While I have been hearing that the pricing is a bit on the higher side, I don't think I will ever be lowering it to levels you have suggested. I guess the companies who believe it's not worth paying the extra few dollars to have a dedicated service can always implement things in-house.

Finally, this is an MVP, and of-course it is not going to scale. I don't even know if there is demand to actually develop this into a real product.

As such no project is 100% bug free on the day it is launched. Projects with such requirements are still stuck in a room full of programmers despairing at the latest bug found.

Going so far as to call it a get rich quick scheme just because it does not meet your idealized notions of what a service is worth, or how it should be implemented is unwarranted.

The entire tone of your comment appears to be more into trashing me/the project.
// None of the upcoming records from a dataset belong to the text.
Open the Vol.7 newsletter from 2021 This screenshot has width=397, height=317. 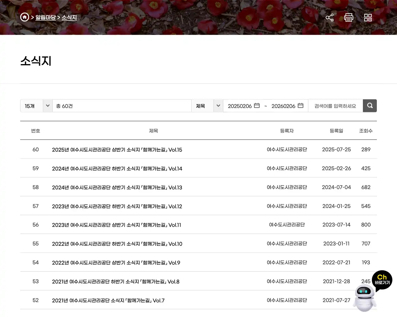[108, 300]
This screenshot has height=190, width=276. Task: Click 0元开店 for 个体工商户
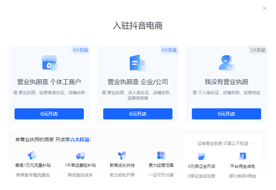(x=49, y=114)
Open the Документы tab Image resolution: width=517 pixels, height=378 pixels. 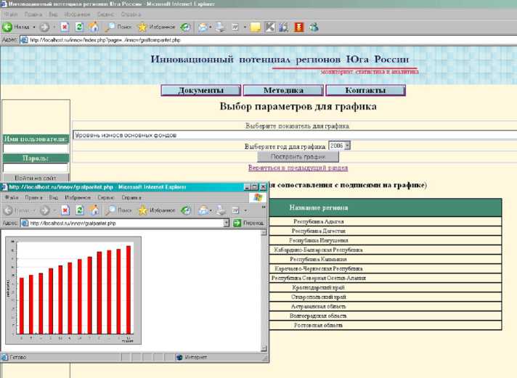(200, 91)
As such, it would have been more helpful if you had simply stuck to the constructive criticism.


The pricing table shocked me until I realised the plans were ordered most to least expensive, whereas I had subconsciously expected it to be ordered the other way. Looking at http://ui-patterns.com/patterns/PricingTable it seems there's no real standard approach to ordering pricing tiers. Does anybody have any insight into the psychology of pricing tables from a UX perspective?


Gravatar is free though, its hard to compete with free.


Hard, but not impossible. I believe for a lot of companies, the reduced customer support pertaining to changing user avatars (esp. for a non-tech based user base) and the better UX, will more than make up for what they pay.


Gravatar is too ubiquitous for me now that Wordpress owns it. Plus the Wordpress account requirement is really annoying. So I hope your project will become an alternative on many sites, OP!


For the indieweb enthusiasts, http://webvatar.com/ is Gravatar for websites, and you don't need to set up anything, just put the link there and it will fetch and cache the image from the referrer website.

There are not much people marking their websites with microformats, but this can be a minor problem.


What pain does this solve? Is that pain worth the money?